Tadi, ketika mendapat jitakan dari Luca, tiba-tiba, tubuhnya terpental ke samping, terbang lalu berbelok hingga sampai pada halaman belakang kediaman itu dan tepat ketika ia berada di luar dinding batu bata yang menjadi batas antara kediaman dengan dunia luar, Mihai langsung jatuh ke bawah. Untungnya, refleksnya sangat bagus sehingga ia bisa mencegah dirinya jatuh ke sungai. Namun, tetap saja, ia membutuhkan tenaga lebih untuk memanjat dinding batu bata yang disusun dengan sangat rapi itu – hampir tidak bagian yang bisa digunakan sebagai pegangan.

Saking kesalnya, ia langsung meneriakkan ancaman kepada pria tak bertanggung jawab itu.

'Aku pasti akan memukulnya 1000 kali!' sumpahnya lagi dalam hati.

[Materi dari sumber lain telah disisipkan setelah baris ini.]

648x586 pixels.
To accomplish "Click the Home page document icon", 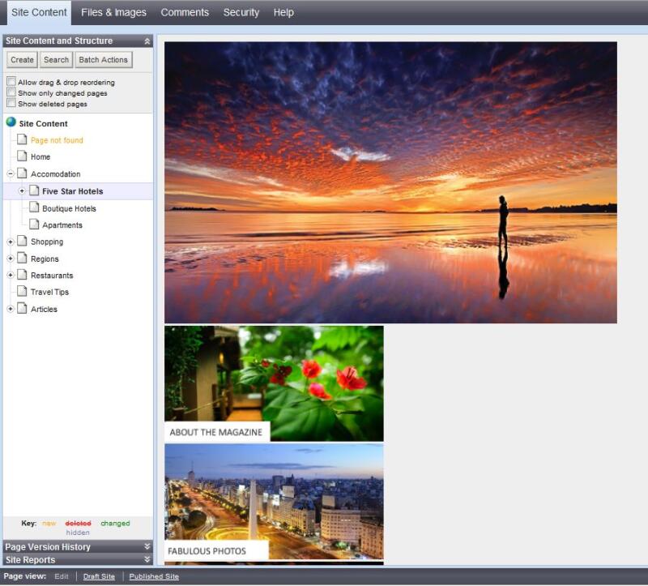I will click(22, 156).
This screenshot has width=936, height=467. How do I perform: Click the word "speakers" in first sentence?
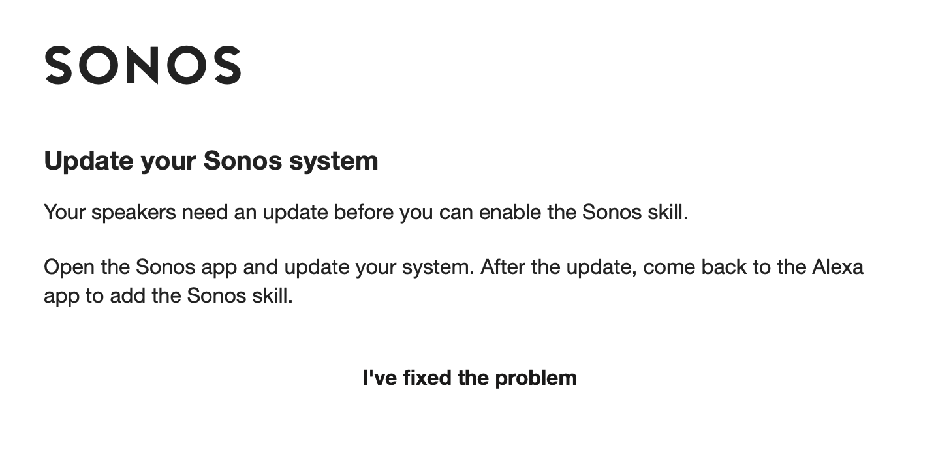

Setelah beberapa menit, akhirnya! Ia berhasil sampai pada puncak dinding itu dan langsung meloncat pada batang pohon kokoh yang berjarak beberapa sentimeter dari dinding.

PRAK!

Tepat saat tubuhnya menumpu cabang pohon itu, bunyi sesuatu yang retak tertangkap telinganya.

"?!"

Belum sempat ia menyadarinya, cabang pohon itu patah. Mereka langsung jatuh pada kolam air yang berada di tepat di bawahnya. Suara benda besar yang jatuh ke dalam air menggema diiringi dengan gelombang besar yang langsung membasahi benda-benda di sekitarnya.

"Liviu!"

Mihai adalah perenang yang baik karena darah harimau yang mengalir di dalam dirinya. Selain itu, kolam itu tidaklah terlalu dalam untuk orang dewasa. Dengan sigap ia menarik putranya ke permukaan.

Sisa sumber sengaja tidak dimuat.